* TASK PROMPT: Scan the records below. Report the number of lines containing the word "will", and nothing more.

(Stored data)
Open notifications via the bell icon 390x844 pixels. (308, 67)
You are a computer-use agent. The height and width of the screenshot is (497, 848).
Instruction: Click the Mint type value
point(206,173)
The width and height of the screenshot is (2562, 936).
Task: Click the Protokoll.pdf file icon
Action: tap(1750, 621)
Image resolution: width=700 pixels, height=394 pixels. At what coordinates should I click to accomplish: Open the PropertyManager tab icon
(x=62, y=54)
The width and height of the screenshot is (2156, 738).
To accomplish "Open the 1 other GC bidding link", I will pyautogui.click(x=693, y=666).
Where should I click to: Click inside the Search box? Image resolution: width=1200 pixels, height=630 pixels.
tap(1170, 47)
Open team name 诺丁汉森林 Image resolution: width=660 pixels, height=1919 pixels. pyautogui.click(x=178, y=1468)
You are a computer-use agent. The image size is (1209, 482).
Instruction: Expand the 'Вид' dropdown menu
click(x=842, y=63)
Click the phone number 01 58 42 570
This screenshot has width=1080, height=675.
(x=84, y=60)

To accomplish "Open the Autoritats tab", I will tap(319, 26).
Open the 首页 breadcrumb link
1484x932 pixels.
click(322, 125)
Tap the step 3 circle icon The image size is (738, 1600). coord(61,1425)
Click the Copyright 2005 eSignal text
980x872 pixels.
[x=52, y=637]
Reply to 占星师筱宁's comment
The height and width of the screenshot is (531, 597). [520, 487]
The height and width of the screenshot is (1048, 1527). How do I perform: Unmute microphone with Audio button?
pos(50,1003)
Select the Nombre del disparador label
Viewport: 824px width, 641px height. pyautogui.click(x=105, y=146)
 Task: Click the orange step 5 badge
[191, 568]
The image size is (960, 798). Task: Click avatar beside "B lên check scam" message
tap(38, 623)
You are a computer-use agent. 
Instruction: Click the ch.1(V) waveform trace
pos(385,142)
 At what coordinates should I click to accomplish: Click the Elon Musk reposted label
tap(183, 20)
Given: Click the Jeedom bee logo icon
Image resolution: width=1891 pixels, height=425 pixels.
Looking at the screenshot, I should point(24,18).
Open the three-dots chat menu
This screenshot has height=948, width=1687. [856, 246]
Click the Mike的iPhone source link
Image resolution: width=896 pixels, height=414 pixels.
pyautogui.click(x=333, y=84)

* WRITTEN ANSWER: 2